:: BRANO DEL TESTO ::

Le guerre non dovrebbero esistere
Intervista a padre Angelo Antolini, missionario in Etiopia
di Asmae Dachan
Quali sono le premesse dalle quali partire per conoscere la situazione attuale dell’Etiopia?
L’Etiopia è un Paese che ha storicamente conosciuto grandi sofferenze provocate dalle guerre. Migliaia di persone sono morte e per generazioni si sono accumulati odio e risentimento. Quando parliamo di un conflitto, la prima domanda che ci si pone è “perché?”. Non esiste una ragione accettabile o una spiegazione plausibile alla violenza fratricida. La guerra e lo sviluppo umano, culturale ed economico sono in contrasto tra loro. I civili pagano con la paura e la povertà, sono costretti a sfollare o a diventare profughi e questo di certo non permette ai ragazzi di andare a scuola e agli adulti di lavorare serenamente e costruire il proprio Paese su basi solide.

:::
:: INFORMAZIONI SULLA FONTE ::

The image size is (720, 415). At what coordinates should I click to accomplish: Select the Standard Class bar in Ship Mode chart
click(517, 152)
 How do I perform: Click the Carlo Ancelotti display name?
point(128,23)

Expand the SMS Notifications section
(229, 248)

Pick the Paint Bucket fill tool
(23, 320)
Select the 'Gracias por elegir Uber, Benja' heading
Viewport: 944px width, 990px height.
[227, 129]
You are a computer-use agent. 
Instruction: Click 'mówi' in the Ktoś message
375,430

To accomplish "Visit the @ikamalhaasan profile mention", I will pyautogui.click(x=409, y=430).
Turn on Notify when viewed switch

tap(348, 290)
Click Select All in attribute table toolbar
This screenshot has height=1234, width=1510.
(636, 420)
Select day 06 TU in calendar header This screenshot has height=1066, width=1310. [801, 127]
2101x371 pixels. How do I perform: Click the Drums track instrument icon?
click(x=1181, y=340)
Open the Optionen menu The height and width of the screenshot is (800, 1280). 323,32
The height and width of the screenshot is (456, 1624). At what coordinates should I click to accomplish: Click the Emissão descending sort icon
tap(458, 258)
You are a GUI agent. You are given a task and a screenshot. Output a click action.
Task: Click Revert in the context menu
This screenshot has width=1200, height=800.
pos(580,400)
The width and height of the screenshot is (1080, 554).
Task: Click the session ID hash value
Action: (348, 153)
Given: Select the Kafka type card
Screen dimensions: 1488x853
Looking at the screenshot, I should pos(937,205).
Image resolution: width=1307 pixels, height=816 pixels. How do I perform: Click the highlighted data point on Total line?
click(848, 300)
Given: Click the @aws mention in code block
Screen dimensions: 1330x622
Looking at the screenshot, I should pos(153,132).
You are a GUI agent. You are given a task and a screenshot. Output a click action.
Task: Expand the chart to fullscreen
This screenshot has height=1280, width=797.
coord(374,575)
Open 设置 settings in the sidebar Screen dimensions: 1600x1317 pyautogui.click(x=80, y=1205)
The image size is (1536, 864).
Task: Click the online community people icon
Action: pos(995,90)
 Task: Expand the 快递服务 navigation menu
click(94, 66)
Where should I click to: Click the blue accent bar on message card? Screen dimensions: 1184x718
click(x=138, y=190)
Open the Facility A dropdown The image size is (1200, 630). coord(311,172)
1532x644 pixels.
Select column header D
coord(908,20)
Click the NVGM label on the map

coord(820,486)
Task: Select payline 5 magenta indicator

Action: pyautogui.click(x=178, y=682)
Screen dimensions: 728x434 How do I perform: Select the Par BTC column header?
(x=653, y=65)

:::

## ESERCIZIO A
Rispondi alle seguenti domande basandoti sull'intervista sull'Etiopia.
(i) Quale attività svolge padre Angelo Antolini secondo il sottotitolo?
(ii) Chi è l'autrice dell'intervista?
(iii) Secondo padre Antolini, con che cosa pagano i civili?
## ESERCIZIO B
Quali aggettivi accompagnano, nell'intervista sull'Etiopia, lo sviluppo che viene detto in contrasto con la guerra? Elencali tutti.
## ESERCIZIO C
Trascrivi fedelmente il passo dell'intervista sull'Etiopia da "L’Etiopia è un" a "su basi solide.".

## RISULTATO DELL'ESERCIZIO A
(i) È missionario in Etiopia.
(ii) Asmae Dachan.
(iii) Con la paura e la povertà.

## RISULTATO DELL'ESERCIZIO B
Umano, culturale, economico.

## RISULTATO DELL'ESERCIZIO C
L’Etiopia è un Paese che ha storicamente conosciuto grandi sofferenze provocate dalle guerre. Migliaia di persone sono morte e per generazioni si sono accumulati odio e risentimento. Quando parliamo di un conflitto, la prima domanda che ci si pone è “perché?”. Non esiste una ragione accettabile o una spiegazione plausibile alla violenza fratricida. La guerra e lo sviluppo umano, culturale ed economico sono in contrasto tra loro. I civili pagano con la paura e la povertà, sono costretti a sfollare o a diventare profughi e questo di certo non permette ai ragazzi di andare a scuola e agli adulti di lavorare serenamente e costruire il proprio Paese su basi solide.